これは私が会社に入社して1年たった頃の話です。
だいぶ昔の事です。
当時、私は地元から離れた会社の支店で採用。
慣れない土地で1年かけて何とか仕事を覚えてきました。
その際に上司がゴルフ道具一式をタダでくれてゴルフをしないかと誘われました。
私は社会人として上司や他の方々と交流するツールとしてやってみることにしました。
打ちっぱなしで教えてもらい練習したりして楽しかったです。
初めての地元のゴルフ場でのコースも散々でしたが楽しめました。
次やる時は上手になりたいと思い仕事が終わり、時間のある日はひたすら練習に行きました。
丁度今頃の秋に、当時の上司Kさんから
「群馬県の方に知り合いがいるゴルフ場に行かないか?安くできるしどうだ?」
と誘われました。
私は自分の腕が上がったか確認したかったので休みも合ったので承諾しました。
まさか、行く先で怖い体験をするとは夢にも思いませんでした。
当日、上司のK課長の車に乗り、私、T主任、先輩のMさんと共に群馬県に明け方入りました。

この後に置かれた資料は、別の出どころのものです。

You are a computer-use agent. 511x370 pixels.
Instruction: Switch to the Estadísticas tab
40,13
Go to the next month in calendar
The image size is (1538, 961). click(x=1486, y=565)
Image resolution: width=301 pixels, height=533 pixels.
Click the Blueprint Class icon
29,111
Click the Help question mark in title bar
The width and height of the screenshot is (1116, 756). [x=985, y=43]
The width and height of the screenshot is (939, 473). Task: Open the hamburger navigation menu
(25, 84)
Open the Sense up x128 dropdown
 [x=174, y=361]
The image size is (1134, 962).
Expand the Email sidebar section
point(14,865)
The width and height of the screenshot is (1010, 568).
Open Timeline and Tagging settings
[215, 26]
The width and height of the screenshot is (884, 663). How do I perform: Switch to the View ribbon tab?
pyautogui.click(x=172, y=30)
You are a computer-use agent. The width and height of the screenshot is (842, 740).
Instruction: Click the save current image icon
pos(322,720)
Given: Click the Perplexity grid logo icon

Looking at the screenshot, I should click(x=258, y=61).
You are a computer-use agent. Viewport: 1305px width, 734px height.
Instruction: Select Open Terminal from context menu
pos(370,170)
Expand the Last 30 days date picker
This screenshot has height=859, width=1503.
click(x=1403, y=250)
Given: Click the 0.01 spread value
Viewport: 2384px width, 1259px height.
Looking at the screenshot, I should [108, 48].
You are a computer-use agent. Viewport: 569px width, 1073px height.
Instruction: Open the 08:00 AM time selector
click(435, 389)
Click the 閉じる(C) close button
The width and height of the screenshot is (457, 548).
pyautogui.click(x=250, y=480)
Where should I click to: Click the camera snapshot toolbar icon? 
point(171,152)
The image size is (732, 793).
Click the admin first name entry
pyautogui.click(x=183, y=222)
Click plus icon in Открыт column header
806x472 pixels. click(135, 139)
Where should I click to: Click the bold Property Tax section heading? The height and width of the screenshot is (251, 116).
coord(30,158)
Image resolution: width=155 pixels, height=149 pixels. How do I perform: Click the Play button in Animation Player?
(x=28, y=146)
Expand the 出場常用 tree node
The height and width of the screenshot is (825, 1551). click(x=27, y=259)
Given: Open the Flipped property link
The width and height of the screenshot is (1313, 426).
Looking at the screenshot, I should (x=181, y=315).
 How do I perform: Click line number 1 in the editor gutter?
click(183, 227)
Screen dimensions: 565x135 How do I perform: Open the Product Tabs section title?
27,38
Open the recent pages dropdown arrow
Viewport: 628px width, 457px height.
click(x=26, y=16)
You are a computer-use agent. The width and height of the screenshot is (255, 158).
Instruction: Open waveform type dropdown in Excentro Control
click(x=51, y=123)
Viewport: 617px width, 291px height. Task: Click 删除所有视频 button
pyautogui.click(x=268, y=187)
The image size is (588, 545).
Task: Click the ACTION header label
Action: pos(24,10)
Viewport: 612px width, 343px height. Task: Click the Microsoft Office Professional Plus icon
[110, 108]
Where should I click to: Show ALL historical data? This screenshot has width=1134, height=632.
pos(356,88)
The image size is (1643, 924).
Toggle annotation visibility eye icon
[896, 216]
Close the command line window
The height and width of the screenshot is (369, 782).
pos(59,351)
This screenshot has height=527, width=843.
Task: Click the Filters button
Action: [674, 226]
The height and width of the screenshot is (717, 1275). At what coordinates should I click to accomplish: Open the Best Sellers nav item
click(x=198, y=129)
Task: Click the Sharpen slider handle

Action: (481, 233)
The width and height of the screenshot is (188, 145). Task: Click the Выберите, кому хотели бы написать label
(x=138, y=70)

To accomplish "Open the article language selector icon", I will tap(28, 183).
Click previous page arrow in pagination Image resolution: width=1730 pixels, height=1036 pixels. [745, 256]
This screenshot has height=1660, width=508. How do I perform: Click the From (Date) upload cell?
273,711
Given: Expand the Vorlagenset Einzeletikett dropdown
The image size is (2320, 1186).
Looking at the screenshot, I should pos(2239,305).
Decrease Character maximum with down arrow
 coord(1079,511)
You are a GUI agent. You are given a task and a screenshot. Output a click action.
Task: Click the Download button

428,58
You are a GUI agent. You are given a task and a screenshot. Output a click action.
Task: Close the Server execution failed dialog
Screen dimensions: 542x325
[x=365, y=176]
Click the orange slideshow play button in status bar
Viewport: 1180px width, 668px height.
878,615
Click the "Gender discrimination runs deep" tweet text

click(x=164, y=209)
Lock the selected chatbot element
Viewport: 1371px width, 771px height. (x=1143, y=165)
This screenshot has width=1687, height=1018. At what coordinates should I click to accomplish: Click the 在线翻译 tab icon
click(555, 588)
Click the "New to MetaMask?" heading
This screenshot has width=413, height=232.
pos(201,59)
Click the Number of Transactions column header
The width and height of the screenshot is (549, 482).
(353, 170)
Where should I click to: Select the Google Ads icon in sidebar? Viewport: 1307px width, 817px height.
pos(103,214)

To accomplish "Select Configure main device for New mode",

群馬県の浅間山手前にある下仁田カントリークラブでゴルフをすることとなり、
初めて県外の地でゴルフというのが楽しみで新鮮。
群馬の自然あふれ空気の良い環境が気に入りました。
だいぶ当時割引も効いたり上司のおごりもあり、私はほとんどお金を出しませんでした。
スタートし、初デビューは散々な結果でしたが、
だいぶマシになり、T主任に勝ちいいプレイができ満足でした。
昼にはK課長と、T主任はお酒を飲みました。
私と先輩のMさんは運転要員の為にアルコールは飲酒運転になる為お茶やジュースで我慢でした。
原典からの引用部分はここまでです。